What will it take to get to 250,000 ppm brine concentration via ultra-high pressure reverse osmosis? And is it worth it?

Abstract

The possibility of ultra-high pressure reverse osmosis (UHPRO) to replace thermal brine concentration promises to reduce up to 50 % of both energy consumption and capital cost. However, commercially available reverse osmosis (RO) membranes lose up to 50 % of their water permeability when operated up to 200 bar. Higher temperature operations such as in Middle East seawater desalination and brine mining further exacerbate compaction due to softening of the polysulfone support membrane.
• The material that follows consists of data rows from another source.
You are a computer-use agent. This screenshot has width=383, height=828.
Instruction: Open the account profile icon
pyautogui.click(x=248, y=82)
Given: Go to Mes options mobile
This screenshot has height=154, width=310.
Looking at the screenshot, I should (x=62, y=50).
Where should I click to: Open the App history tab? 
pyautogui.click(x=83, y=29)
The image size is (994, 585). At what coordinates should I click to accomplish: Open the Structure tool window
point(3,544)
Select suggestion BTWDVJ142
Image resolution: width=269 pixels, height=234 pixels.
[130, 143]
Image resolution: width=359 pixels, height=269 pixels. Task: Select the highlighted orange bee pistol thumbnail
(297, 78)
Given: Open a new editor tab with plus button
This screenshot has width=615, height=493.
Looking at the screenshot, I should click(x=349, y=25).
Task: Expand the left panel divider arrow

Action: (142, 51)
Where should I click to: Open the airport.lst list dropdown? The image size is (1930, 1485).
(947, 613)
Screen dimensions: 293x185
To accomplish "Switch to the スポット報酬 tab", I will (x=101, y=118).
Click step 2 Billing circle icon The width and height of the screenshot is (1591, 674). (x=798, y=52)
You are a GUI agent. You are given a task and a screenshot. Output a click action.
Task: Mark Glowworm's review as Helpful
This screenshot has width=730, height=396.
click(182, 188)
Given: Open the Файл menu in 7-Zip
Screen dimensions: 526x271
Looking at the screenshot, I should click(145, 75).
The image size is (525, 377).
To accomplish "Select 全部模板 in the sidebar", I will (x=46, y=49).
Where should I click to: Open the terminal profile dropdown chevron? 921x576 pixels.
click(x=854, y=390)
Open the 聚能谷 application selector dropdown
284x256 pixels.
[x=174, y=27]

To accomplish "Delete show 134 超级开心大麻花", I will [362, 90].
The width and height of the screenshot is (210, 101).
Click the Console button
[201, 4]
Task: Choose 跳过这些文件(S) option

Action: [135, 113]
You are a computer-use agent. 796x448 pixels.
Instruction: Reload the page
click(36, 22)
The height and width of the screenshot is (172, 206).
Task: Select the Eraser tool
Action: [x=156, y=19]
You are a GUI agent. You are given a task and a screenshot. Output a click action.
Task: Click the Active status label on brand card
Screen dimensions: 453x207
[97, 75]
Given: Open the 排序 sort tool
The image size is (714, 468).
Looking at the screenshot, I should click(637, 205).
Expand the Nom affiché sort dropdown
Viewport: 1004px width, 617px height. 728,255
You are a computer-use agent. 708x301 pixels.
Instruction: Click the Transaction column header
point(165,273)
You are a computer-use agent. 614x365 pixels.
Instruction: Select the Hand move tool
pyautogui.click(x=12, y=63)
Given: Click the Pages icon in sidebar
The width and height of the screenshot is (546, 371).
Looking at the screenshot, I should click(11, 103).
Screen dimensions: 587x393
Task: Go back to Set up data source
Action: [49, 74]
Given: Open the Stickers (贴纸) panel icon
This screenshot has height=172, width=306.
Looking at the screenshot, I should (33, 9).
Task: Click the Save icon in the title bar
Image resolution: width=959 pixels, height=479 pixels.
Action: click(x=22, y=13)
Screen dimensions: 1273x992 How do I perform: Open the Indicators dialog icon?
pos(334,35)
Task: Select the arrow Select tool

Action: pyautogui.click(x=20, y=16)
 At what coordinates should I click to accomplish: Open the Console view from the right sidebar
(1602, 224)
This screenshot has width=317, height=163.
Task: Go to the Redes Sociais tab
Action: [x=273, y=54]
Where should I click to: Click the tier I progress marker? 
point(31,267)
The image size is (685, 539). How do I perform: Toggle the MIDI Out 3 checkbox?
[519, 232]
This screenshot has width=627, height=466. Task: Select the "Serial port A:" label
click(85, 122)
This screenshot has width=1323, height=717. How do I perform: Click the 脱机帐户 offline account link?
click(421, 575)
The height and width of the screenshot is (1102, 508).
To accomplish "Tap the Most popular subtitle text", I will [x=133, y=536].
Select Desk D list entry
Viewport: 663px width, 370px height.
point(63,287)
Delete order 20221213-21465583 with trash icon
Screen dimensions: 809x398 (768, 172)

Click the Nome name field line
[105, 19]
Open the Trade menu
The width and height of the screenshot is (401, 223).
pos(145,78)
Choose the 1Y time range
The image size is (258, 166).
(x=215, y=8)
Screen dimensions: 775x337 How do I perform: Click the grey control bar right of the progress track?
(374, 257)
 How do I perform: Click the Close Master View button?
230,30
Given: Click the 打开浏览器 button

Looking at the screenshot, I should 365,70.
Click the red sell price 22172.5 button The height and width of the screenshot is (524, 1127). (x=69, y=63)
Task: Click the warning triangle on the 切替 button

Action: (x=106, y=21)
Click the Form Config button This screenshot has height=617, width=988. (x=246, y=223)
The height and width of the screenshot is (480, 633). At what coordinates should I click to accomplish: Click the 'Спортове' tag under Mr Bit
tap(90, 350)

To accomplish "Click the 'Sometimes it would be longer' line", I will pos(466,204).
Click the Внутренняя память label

Assuming that pressure and temperature-related compaction issues can be resolved through innovations in membrane materials and/or module designs, this study asks the questions, “What will it take to get to 250,000 ppm via ultra-high pressure reverse osmosis? And is it worth it?” Herein we comprehensively examine a three stage RO process beginning with seawater RO (SWRO) to high-pressure RO (HPRO) and ultra-high-pressure RO (UHPRO). We elucidate the influence of thermophysical properties, hydraulic pressure, permeate flux, water permeability, feed spacer design, concentration polarization (CP), salt rejection and stage design on recovery and specific energy consumption (SEC). Our analysis of high rejection (HR) and high flux (HF) RO membranes reveals that while HF RO membranes boast superior water permeability and lower trans-membrane (hydraulic) pressure (TMP), they require higher operating flux, which leads to severe CP and operating pressures of 300 to 400 bar to meet the targeted brine concentration of ~250 g/L TDS. In addition, membrane compaction drives up the TMP, SEC, and capital cost of UHPRO systems. To bring the applied pressure below 300 bar, compaction-resistant UHPRO membranes and mass-transfer enhancing feed spacers will be required. The findings herein show that it will take time, money and technological innovation to enable UHPRO at commercial scale, and it may or may not be worth it. Further, this work makes clear the technological refinements needed to enable UHPRO membrane brine concentration.